• EXERCÍCIO PROPOSTO 1:
Na listagem, troque "tab" por "aba" da linha que contém "Hi There Designs (16, 608)" até a linha que contém "[button] (236, 405)", inclusive, e mantenha todo o resto igual. Deixe as imagens de fora da resposta.

• DOCUMENTO DE ORIGEM:
O aroma, o sabor e a música dos cafés
A gente achava que ia completar o cartão fidelidade passando
por todos os cafés do Recife que participavam daquela promoção, mas não houve
tempo. O fim do ano acumulou muitos compromissos, saídas, cansaços, encontros
inadiáveis. O café ficou para depois. Mas não tem problema. Podemos encarar o
próximo ano como a continuidade dos dias, vivendo um de cada vez e encaixando
um café numa noite desocupada. Também podemos encarar como um novo ciclo e
muitos cafés podem acontecer.

• EXERCÍCIO PROPOSTO 2:
Copie na íntegra o texto sobre os cafés do Recife, sem alterar nada.

• MATERIAL FORNECIDO:
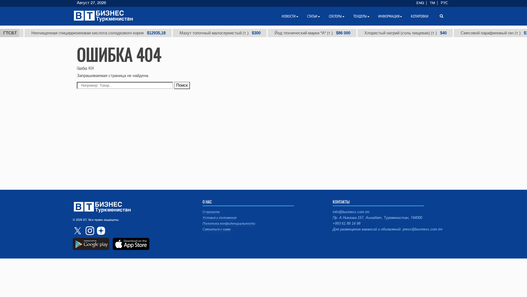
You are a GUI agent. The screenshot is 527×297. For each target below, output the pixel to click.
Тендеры (360, 16)
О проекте (211, 212)
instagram (89, 230)
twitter (78, 230)
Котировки (419, 16)
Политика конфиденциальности (229, 224)
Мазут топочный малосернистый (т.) (216, 33)
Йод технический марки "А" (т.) (309, 33)
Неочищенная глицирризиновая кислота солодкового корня (95, 33)
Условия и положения (219, 218)
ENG (420, 3)
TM (432, 3)
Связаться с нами (217, 229)
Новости (289, 16)
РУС (444, 3)
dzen (100, 230)
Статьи (312, 16)
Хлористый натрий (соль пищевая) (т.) (402, 33)
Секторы (335, 16)
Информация (388, 16)
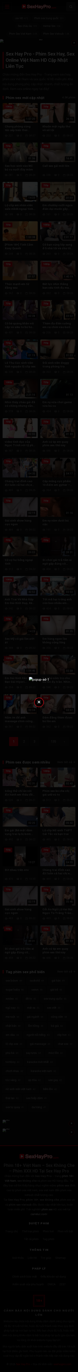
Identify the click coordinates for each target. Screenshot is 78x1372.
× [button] (39, 702)
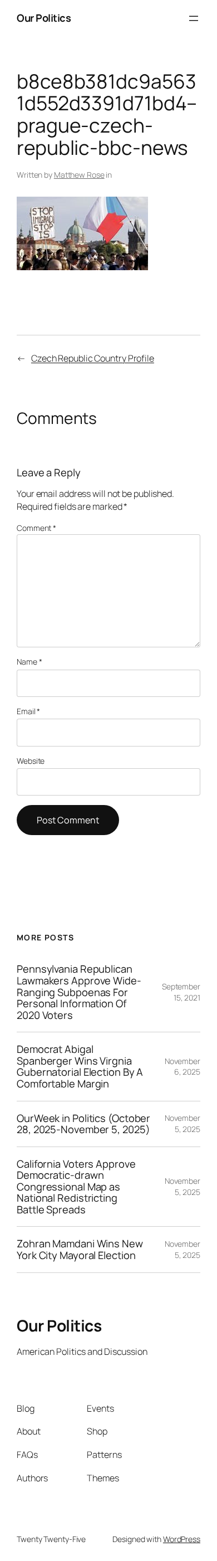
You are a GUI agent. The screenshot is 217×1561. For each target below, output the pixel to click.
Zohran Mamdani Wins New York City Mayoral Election (80, 1249)
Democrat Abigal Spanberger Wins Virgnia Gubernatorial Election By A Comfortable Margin (80, 1066)
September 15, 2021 (181, 992)
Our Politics (44, 18)
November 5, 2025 (182, 1123)
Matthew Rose (79, 174)
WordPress (181, 1539)
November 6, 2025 (182, 1066)
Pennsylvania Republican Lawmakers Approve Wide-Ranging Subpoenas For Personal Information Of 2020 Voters (79, 992)
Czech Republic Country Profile (92, 358)
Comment (36, 528)
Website (31, 760)
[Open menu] (193, 18)
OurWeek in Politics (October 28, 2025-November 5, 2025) (83, 1124)
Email (28, 711)
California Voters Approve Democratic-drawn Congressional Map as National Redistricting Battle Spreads (76, 1187)
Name (29, 661)
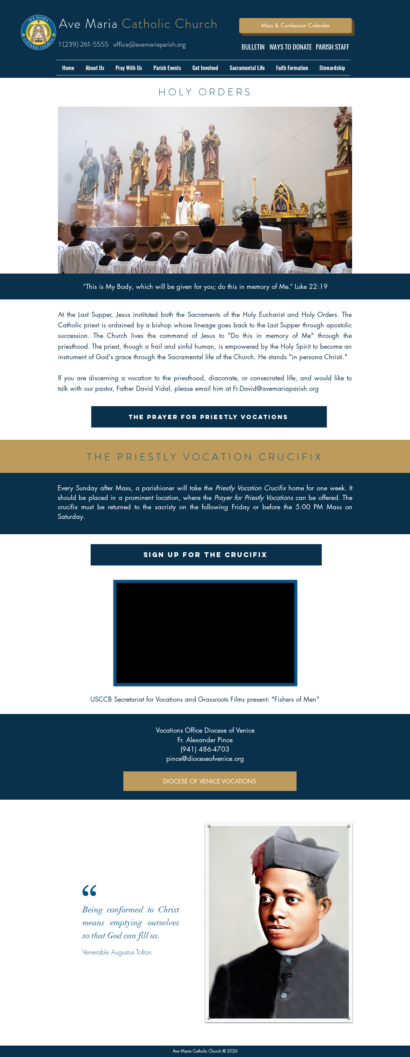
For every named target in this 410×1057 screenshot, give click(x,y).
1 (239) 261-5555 (84, 44)
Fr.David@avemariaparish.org (276, 388)
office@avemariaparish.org (149, 44)
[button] (95, 67)
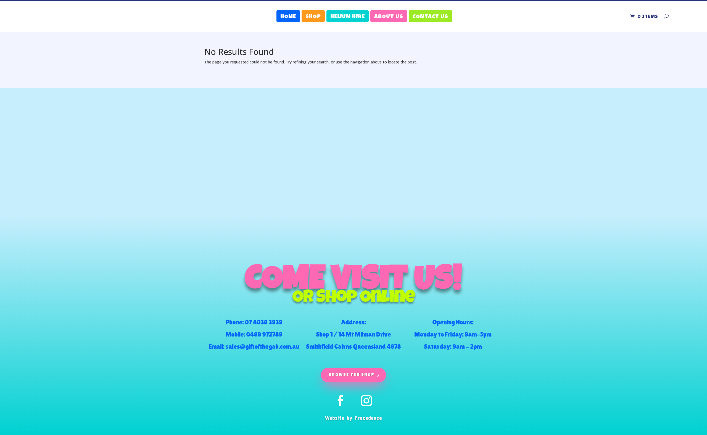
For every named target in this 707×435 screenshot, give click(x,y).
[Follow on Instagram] (366, 401)
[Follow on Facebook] (340, 401)
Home (288, 17)
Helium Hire (347, 17)
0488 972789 (264, 334)
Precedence (368, 417)
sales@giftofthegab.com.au (262, 346)
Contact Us (430, 17)
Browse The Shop (351, 375)
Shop (313, 17)
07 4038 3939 (263, 322)
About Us (388, 17)
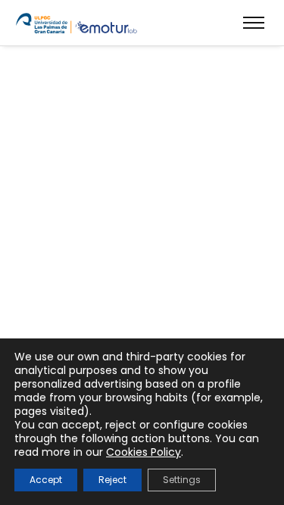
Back (142, 237)
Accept (46, 479)
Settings (182, 479)
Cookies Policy (143, 452)
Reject (112, 479)
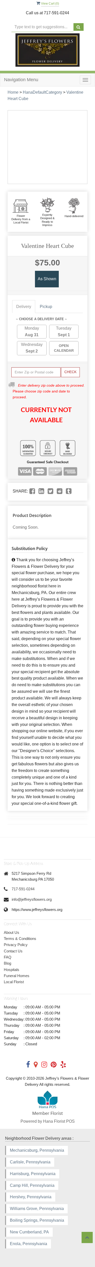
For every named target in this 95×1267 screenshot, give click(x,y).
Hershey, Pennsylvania (30, 1197)
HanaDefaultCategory (42, 92)
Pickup (46, 306)
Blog (7, 963)
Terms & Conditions (20, 938)
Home (13, 92)
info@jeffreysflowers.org (32, 899)
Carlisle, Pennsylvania (30, 1162)
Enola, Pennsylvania (28, 1244)
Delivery (23, 306)
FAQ (7, 957)
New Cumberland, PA (29, 1232)
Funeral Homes (16, 976)
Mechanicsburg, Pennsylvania (37, 1150)
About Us (11, 932)
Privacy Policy (16, 944)
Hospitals (11, 969)
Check (70, 372)
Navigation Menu (21, 79)
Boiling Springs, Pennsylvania (37, 1220)
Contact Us (13, 951)
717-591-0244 (23, 889)
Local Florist (14, 982)
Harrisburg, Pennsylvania (32, 1174)
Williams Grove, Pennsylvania (37, 1208)
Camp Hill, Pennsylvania (32, 1185)
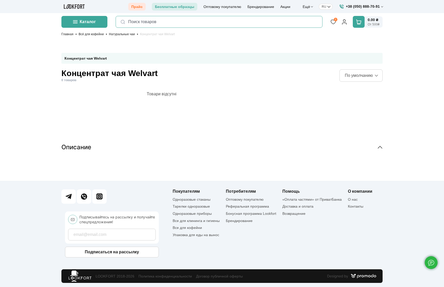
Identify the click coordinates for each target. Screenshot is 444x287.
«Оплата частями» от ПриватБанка (312, 199)
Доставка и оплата (297, 206)
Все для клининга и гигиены (196, 221)
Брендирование (260, 6)
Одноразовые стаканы (191, 199)
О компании (360, 191)
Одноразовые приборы (192, 213)
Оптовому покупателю (222, 6)
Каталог (88, 22)
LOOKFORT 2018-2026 (115, 276)
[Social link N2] (84, 196)
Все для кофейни (187, 228)
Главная (67, 34)
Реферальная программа (247, 206)
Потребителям (241, 191)
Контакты (355, 206)
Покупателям (186, 191)
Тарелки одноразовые (191, 206)
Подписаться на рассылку (112, 252)
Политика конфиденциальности (165, 276)
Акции (285, 6)
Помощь (291, 191)
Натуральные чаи (122, 34)
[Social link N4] (99, 196)
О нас (353, 199)
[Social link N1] (68, 196)
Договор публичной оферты (219, 276)
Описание (76, 147)
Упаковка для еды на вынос (196, 235)
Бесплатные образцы (174, 7)
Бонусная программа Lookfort (251, 213)
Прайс (137, 7)
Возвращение (294, 213)
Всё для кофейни (91, 34)
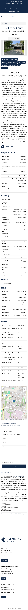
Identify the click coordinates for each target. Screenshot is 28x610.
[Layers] (24, 389)
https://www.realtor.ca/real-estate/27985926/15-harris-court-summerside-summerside (10, 425)
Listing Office (3, 509)
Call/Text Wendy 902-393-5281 (14, 3)
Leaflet (6, 419)
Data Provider (3, 506)
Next (26, 48)
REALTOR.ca (5, 475)
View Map (4, 560)
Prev (2, 48)
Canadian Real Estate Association (18, 476)
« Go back (4, 23)
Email (3, 578)
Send (13, 466)
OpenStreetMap (11, 419)
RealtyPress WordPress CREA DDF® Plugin (13, 514)
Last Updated (3, 503)
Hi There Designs (16, 608)
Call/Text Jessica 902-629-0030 (14, 1)
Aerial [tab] (3, 385)
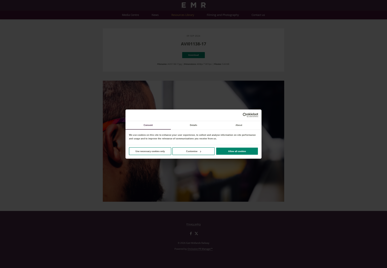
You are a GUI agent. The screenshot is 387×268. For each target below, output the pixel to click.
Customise (191, 151)
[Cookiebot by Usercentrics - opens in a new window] (245, 115)
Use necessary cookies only (150, 151)
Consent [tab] (148, 125)
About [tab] (239, 125)
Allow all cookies (237, 151)
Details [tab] (193, 125)
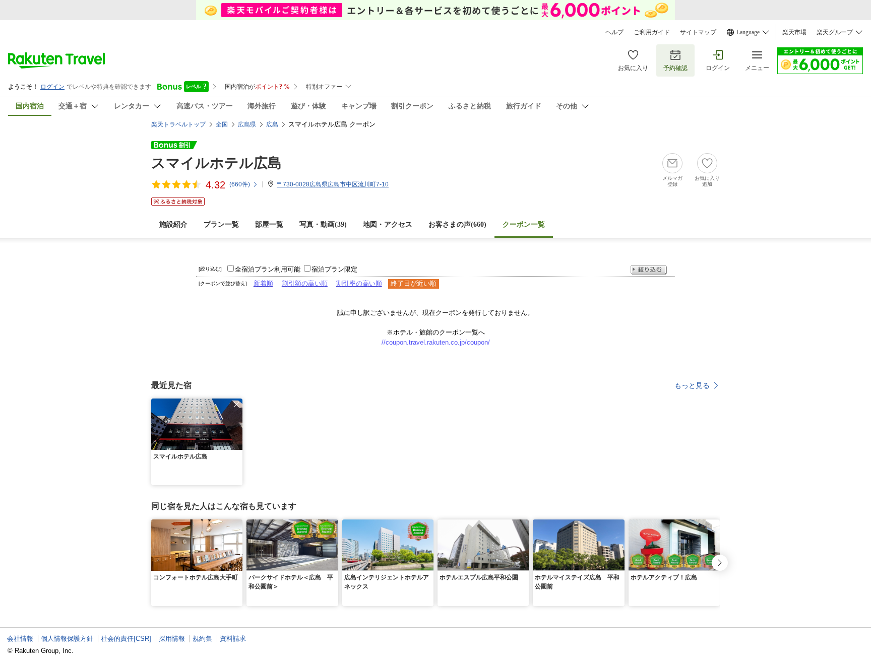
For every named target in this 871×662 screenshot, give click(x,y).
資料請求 (233, 638)
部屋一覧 (269, 224)
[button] (236, 405)
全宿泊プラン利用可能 (267, 269)
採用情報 (172, 638)
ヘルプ (614, 32)
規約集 (202, 638)
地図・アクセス (387, 224)
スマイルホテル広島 (216, 163)
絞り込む (649, 270)
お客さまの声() (457, 224)
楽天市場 (794, 32)
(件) (239, 184)
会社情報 (20, 638)
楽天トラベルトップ (178, 124)
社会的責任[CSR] (126, 638)
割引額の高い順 (305, 283)
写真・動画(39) (323, 224)
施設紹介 (173, 224)
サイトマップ (698, 32)
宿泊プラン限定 (334, 269)
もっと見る (692, 385)
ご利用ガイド (652, 32)
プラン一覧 (221, 224)
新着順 (263, 283)
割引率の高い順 (359, 283)
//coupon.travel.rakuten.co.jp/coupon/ (436, 342)
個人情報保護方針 (67, 638)
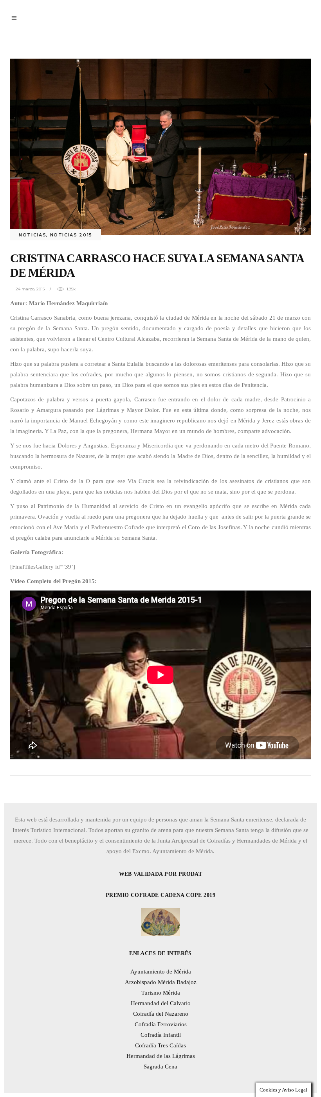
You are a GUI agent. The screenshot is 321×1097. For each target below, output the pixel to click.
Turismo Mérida (160, 993)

• SOLUÇÃO DA TAREFA 1:
Hi There Designs (16, 608)
Call/Text Jessica 902-629-0030 (14, 1)
Aerial [aba] (3, 385)
You are a GUI agent. The screenshot is 387×268. For each target below, output the pixel to click.
Customise (191, 151)
[Cookiebot by Usercentrics - opens in a new window] (245, 115)
Use necessary cookies only (150, 151)
Consent [aba] (148, 125)
About [aba] (239, 125)
Allow all cookies (237, 151)
Details [aba] (193, 125)
For every named target in this 871×662 screenshot, give click(x,y).
資料請求 (233, 638)
部屋一覧 (269, 224)
[button] (236, 405)

• SOLUÇÃO DA TAREFA 2:
O aroma, o sabor e a música dos cafés
A gente achava que ia completar o cartão fidelidade passando
por todos os cafés do Recife que participavam daquela promoção, mas não houve
tempo. O fim do ano acumulou muitos compromissos, saídas, cansaços, encontros
inadiáveis. O café ficou para depois. Mas não tem problema. Podemos encarar o
próximo ano como a continuidade dos dias, vivendo um de cada vez e encaixando
um café numa noite desocupada. Também podemos encarar como um novo ciclo e
muitos cafés podem acontecer.